Hello!
I am trying to visualize on the UCSC Genome Browser some .wig files, but I keep getting the following error message during the uploading of my custom track:
Error line 39996036 of somefile.gz: 'chrEBV' is not a valid sequence name in hg38
I have already trying to filter out from the starting .bam files all the reads corresponding to chrEBV, using the procedure suggested in Remove mitochondrial reads from BAM files.
Unfortunately, I still get the same error when trying to upload the new .wig file.
How can I make sure to get rid of all the chrEBV reads and finally manage to visualize my data on the Genome Browser?
Thanks!
how did you do that ? what was the cmd -line ? what is the output of `samtools idxstat' ?
My command line was:
samtools idxstats input.bam | cut -f 1 | grep -v chrEBV | xargs samtools view -b input.bam > output_filtered.bam
it looks ok. And how did you create the wig ?

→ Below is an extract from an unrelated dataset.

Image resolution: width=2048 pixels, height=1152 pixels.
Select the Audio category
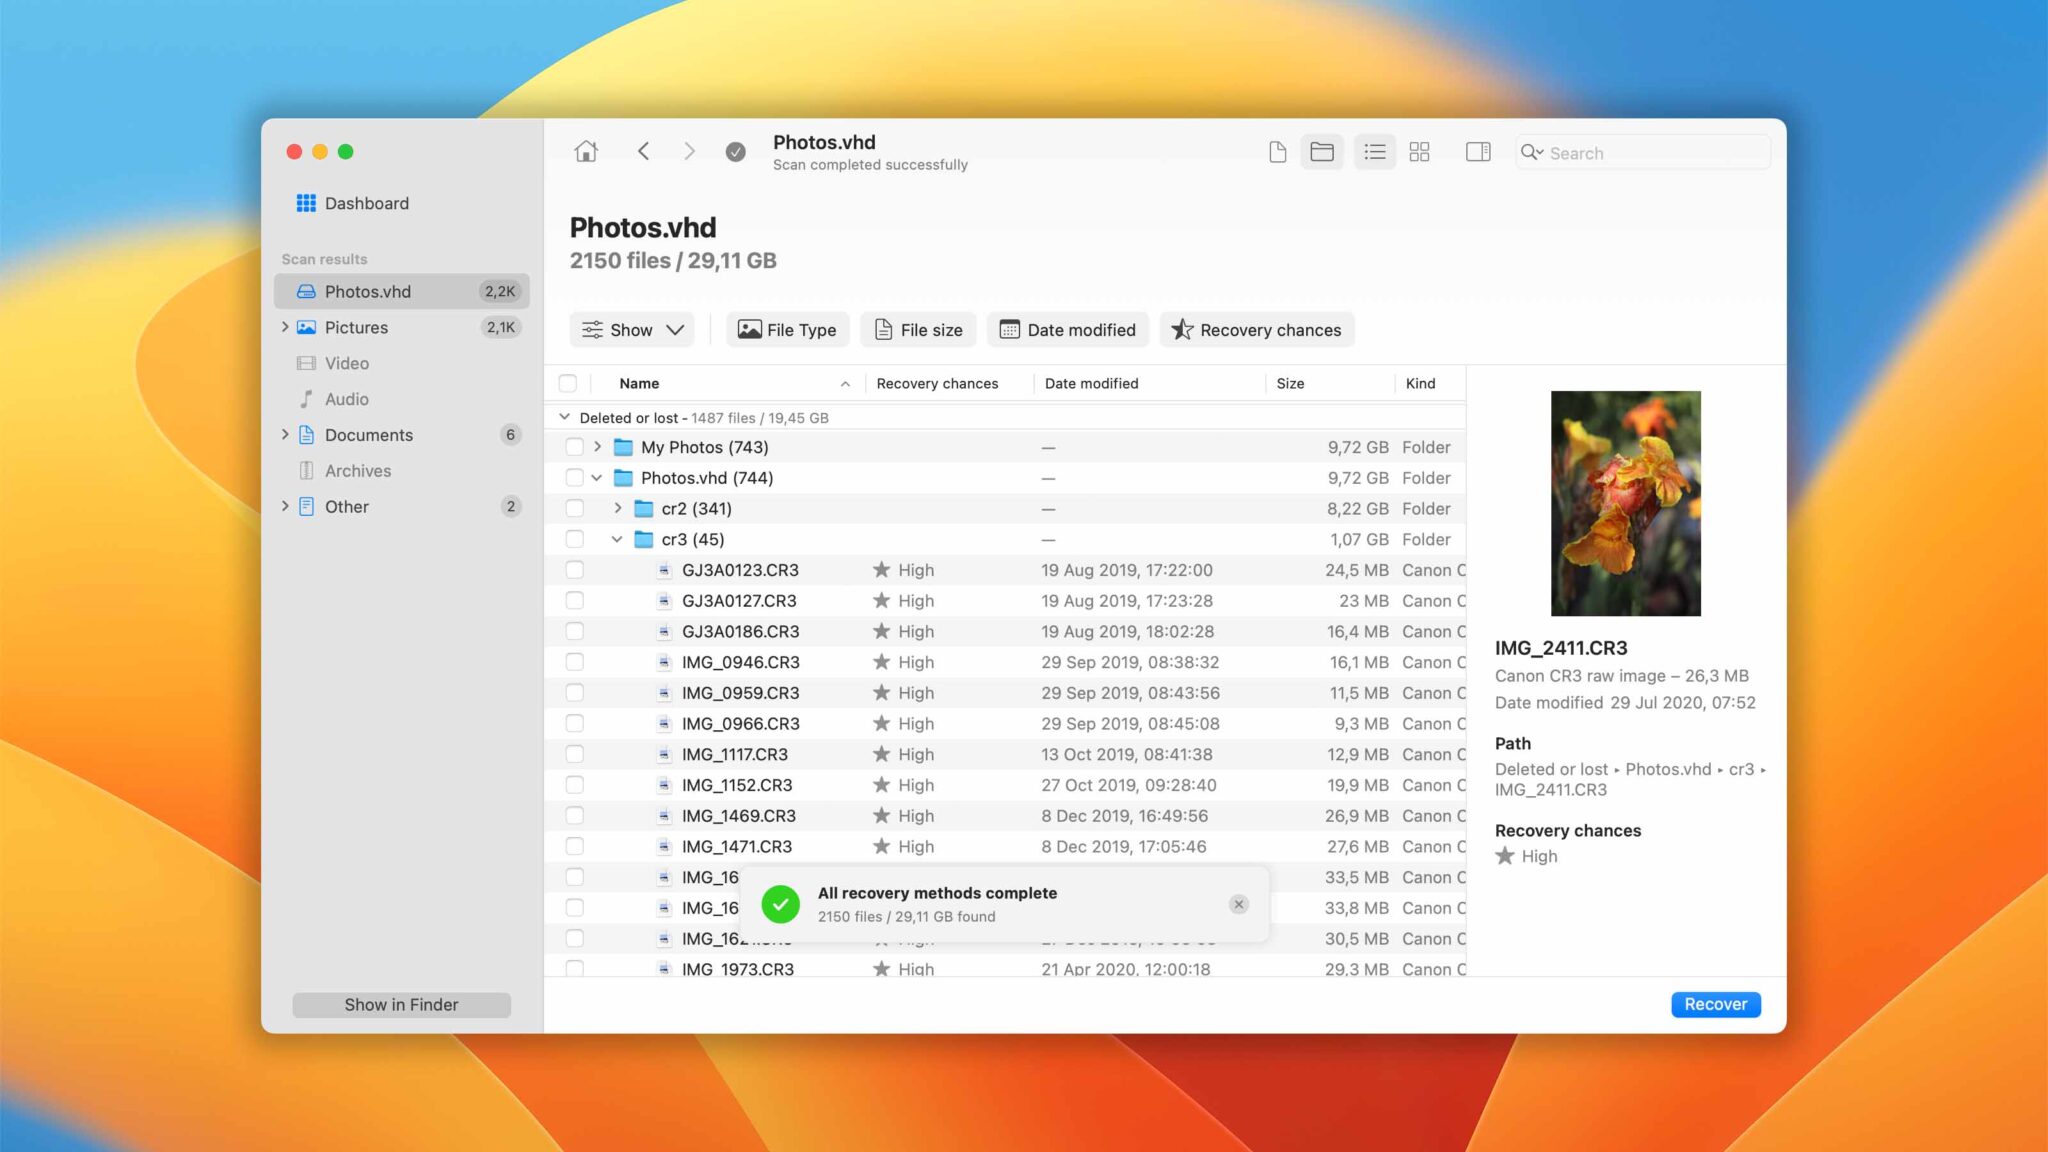point(345,399)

I first created .bigWig files with the following command line:
bamCoverage -b input.bam -o output.bw -of bigwig -bs 20 -p 6 --effectiveGenomeSize 2747877777 --normalizeUsing RPKM -e 76 --centerReads
and then converted it from .bigWig to .wig, using this command line:
bigWigToWig input.bw output.wig
bamCoverage
does not allow me to create a .wig file directly, that's why I follow this two-steps procedure. Also, when uploading the tracks on the UCSC Genome Browser, I prefer to go with .wig.gz files rather than .bigWig, since for .bigWig I need to upload them first on a web-server and then provide an URL (as long as I understood).yes, I think ATPoint is right. If bamCoverage uses the SAM header dictionary to create the wig, i will create some records containing the chrEBV chromosome.
Yes, indeed his approach worked fine. Thanks anyway for the reply and the time dedicated to my issue :)